Avant de commencer, je tiens à préciser que cette chronique émane d’un service de presse des éditions Albin Michel Imaginaire, que je remercie chaleureusement pour l’envoi du roman !

Sue Burke est une autrice et traductrice américaine. Elle a également travaillé en tant que journaliste et éditrice, et a traduit en anglais le roman Prodigies d’Angélica Gorodischer. Son premier roman, Semiosis, est paru en VO en 2018 chez Tor Books, et a été traduit par Florence Bury pour les éditions Albin Michel Imaginaire, qui ont publié le roman en septembre 2019.

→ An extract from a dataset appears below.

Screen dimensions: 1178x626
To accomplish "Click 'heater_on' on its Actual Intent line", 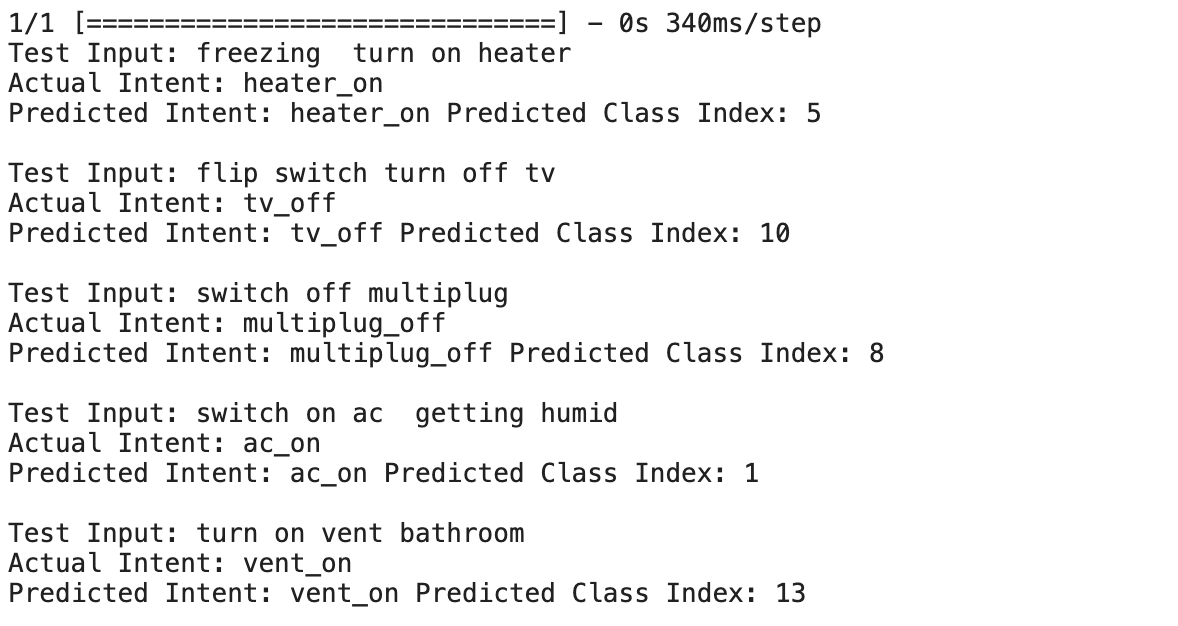I will (x=313, y=83).

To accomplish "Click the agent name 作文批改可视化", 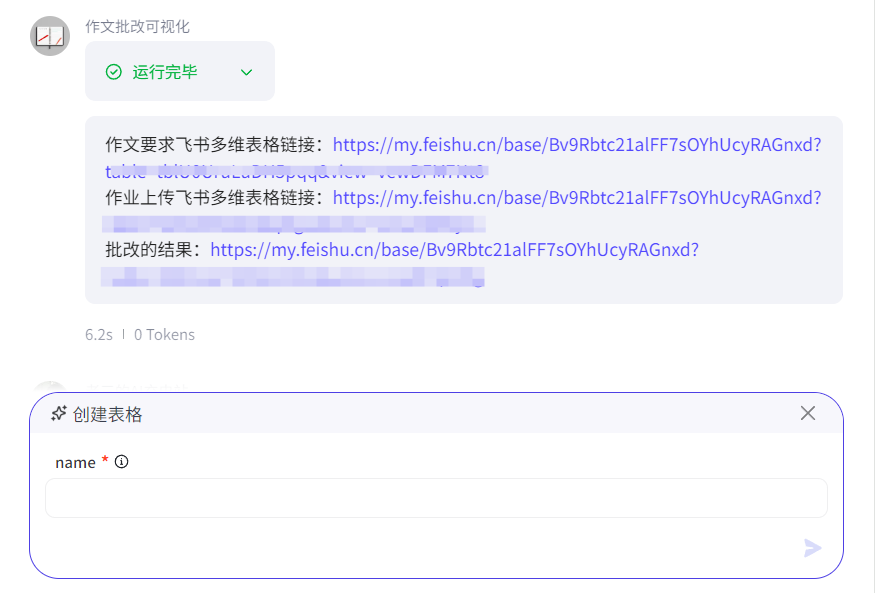I will (x=138, y=27).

Voici la quatrième de couverture du roman :

« Ils sont cinquante – des femmes, des hommes de tous horizons. Ils ont définitivement quitté la Terre pour, au terme d’un voyage interstellaire de cent soixante ans, s’établir sur une planète extrasolaire, qu’ils ont baptisée Pax. Ils ont laissé derrière eux les guerres, la pollution, l’argent, pour se rapprocher de « la nature ». Tout recommencer. Retrouver un équilibre définitivement perdu sur Terre. Construire une Utopie. Mais avant même de fonder leur colonie, des drames mettent à mal leur idéal. Avarie sur une capsule d’hibernation, accident d’une des navettes au moment de l’atterrissage. Du matériel irremplaçable est détruit. Les morts s’accumulent. La nature est par essence hostile et dangereuse ; celle de Pax, mystérieuse, ne fait pas exception à la règle. Pour survivre, les colons de Pax vont devoir affronter ce qu’ils ne comprennent pas et comprendre ce qu’ils affrontent. »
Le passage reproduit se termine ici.